I haven't got a Matlab package for testing yet, so the detailed results will have to wait. However, it is known that Matlab uses Intel's MKL library. The Russians report that Matlab runs 28% slower when the CPU identifies as a VIA compared to an Intel Core 2.

Apparently, the Matlab people are aware of the problem because they have announced that they are now using Intel's MKL library on Intel machines, and AMD's ACML library on AMD machines for basic linear algebra calculations. However, this is probably no improvement. Our Russian friends reported two years ago that Matlab runs faster with MKL than with ACML on an AMD machine!

It may sound like a fair solution that each CPU vendor makes its own function libraries, but this can soon be a nightmare for the producers of application software. This goes against the very principle of having a standardized instruction set. And apparently, only Intel can afford the costs of optimizing large function libraries on the detailed instruction level. They don't make much money on these function libraries, and it is surely very costly to develop, test and optimize such a big library of complicated mathematical functions, let alone the costs of making a different version for every new instruction set extension. The AMD libraries cannot match this level of optimization, and VIA can hardly afford to make any function libraries at all.

This is the core of the problem. By investing in the development of large, comprehensive and highly optimized math libraries, Intel have obtained a dominating market position in mathematical software, but in a very subtle way. They are not making the application software for the end user; but they are making some of the tools and building blocks for making such software. This enables them to manipulate the performance of this software on the CPUs produced by their competitors. And this manipulation is completely invisible to the end user and perhaps even to the application programmer.
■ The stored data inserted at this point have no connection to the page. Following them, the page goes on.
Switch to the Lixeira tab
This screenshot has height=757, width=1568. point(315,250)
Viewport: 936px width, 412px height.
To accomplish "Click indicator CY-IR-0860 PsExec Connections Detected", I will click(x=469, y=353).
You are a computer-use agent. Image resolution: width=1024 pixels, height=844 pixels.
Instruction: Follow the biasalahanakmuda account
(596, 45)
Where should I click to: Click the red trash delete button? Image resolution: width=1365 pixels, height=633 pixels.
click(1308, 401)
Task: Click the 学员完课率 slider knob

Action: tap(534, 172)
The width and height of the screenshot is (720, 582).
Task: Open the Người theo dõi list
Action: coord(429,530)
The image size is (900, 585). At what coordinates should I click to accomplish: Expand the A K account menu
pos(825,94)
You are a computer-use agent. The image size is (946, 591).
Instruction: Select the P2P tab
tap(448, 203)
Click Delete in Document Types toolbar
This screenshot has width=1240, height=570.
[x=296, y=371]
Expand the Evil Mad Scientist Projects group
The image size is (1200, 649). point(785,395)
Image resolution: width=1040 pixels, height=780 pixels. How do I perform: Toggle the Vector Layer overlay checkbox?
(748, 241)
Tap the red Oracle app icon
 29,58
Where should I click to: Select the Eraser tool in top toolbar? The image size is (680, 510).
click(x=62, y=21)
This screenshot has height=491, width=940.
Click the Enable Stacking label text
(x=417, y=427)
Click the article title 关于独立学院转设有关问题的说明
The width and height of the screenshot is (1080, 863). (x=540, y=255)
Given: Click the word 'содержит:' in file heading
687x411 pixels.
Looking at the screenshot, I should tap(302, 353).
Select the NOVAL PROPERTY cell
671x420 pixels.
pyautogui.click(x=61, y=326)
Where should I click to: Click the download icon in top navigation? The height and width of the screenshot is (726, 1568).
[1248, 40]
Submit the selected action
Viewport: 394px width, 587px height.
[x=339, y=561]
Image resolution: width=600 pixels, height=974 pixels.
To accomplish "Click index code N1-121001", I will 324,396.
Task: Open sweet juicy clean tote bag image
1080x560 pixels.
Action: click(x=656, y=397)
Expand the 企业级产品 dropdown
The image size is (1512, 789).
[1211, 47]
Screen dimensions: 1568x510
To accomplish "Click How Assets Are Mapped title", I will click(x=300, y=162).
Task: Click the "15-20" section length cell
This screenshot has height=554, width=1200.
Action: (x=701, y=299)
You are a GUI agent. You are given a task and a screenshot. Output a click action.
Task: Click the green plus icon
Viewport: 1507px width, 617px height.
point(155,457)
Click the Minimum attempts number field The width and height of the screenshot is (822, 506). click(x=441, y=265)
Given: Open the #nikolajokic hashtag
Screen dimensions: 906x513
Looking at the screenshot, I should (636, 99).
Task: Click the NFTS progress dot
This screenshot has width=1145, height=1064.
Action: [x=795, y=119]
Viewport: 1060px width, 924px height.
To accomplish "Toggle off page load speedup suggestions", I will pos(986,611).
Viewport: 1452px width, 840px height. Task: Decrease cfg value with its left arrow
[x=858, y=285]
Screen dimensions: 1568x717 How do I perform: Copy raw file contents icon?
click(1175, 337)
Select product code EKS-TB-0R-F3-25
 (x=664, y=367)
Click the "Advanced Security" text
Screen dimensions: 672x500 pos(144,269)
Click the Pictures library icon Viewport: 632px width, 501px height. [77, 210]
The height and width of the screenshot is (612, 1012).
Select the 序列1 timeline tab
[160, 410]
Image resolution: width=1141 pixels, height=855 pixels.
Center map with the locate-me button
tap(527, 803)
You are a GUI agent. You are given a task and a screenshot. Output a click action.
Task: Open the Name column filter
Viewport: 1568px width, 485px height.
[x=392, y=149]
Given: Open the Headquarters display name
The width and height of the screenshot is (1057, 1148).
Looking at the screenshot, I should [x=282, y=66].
In fact, Intel have managed to put their CPU dispatcher into an AMD function library, as revealed in a previous post here.

Intel are putting themselves into an advantageous position by making better function libraries than everybody else, and they are taking advantage of this position by lowering the performance of common mathematical software on the CPUs of their competitors relative to their own. We have probably not seen the end of the legal battles yet.